公立病院改革3-14【夕張が及ぼした影響】〈2006年〉東北170床 公立F病院
夕張市立総合病院を立て直す、といっても、基本的に市自体が破綻状態にあるわけなので、市の力で病院を維持はできない。
しかしその中で、患者と職員雇用のすべてを守り抜けずとも、動けない患者とそこで生活する職員を、できるだけ守っていかなければならない。
そのためボスは、総合病院を市・直営から「指定管理者制度(公設民営)」にする手法を採用して、19床+老健施設の形態で再出発することとした。
その技術的には、医療法人財団を設立して、その新規法人を指定管理者として、有床診療所と老健を運営させる方法を採用したのである。
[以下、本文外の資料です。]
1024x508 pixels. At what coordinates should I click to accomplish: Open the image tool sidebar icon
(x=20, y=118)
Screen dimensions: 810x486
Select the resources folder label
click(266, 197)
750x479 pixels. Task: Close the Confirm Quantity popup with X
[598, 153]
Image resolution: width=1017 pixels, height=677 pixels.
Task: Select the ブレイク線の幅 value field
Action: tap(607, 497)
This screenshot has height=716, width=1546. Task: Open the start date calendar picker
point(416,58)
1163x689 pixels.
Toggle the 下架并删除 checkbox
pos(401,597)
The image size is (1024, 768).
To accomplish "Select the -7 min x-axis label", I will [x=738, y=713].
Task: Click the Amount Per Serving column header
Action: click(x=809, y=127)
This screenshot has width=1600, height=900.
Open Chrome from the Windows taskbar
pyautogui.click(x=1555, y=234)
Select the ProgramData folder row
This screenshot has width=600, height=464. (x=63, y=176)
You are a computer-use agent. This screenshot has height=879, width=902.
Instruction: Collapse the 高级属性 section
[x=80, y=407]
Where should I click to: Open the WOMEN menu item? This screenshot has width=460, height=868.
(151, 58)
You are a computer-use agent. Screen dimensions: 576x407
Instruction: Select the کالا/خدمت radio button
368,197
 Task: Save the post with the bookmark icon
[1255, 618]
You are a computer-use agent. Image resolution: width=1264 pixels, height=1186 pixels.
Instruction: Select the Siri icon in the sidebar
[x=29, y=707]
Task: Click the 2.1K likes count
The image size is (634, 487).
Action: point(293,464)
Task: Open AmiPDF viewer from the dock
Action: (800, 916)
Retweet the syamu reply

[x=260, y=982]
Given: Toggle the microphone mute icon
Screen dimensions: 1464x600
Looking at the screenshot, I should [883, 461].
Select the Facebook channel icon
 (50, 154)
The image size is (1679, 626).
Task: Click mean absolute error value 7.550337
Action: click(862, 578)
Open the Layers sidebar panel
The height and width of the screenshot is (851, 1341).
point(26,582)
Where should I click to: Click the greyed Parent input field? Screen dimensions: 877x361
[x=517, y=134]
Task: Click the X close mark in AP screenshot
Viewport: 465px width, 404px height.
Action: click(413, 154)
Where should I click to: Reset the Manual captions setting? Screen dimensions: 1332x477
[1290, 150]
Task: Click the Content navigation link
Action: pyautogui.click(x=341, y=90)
当時、こうした手法が受け入れられやすい背景もあった。
その頃は新・臨床研修医制度が始まり、診療報酬が伸びない時代に入っていたところ、さらに平成18年診療報酬改定「▲3.16%」ショックなどが続いた。
景気停滞が続いて、税収が伸び悩む自治体も多くなっていた。
そうした諸要因から、すでに公立病院改革が熱を帯びてきていた中でも、病院を「老健+診療所with法人指定管理者」にダウンサイジングする諸例が、全国あちこちで見られるようになった。
ボスはこのような改革の際に、新・医療機関の受け皿として「医療法人財団」を好んで設立して、公益性と柔軟性を両立させていたのである。
なお医療法人財団は、出資金方式でなく寄付金方式で設立されるので、後に出資者の出資金値上りなどによるトラブルが生じない。
そのため、公益性が高い医療機関の受け皿としては非営利性が高く、ちょうど良い法人形態であった。
ただこの直後、平成19年の改正医療法施行で、「出資持分のある医療法人は、設立できなくなった」。
以降、財団方式でなくても医療法人社団を普通に設立すれば、出資金値上りなど生じないこととなったので、医療法人財団の設立はあまり見られなくなった。
その新生夕張の新・院長として、地域医療で実績を有していた故・村上智彦医師が招聘された。
著名な村上院長の着任は、道内のみならず全国からの応援や励ましを取り付けることとなり、住民、患者やスタッフたちをずいぶん元気づけたものであった。
こうして人的、技術的な数多くのケアを重ねた結果、地域医療はかろうじて守られ、現在も夕張医療センターは多少の形態変更を経て運営されている。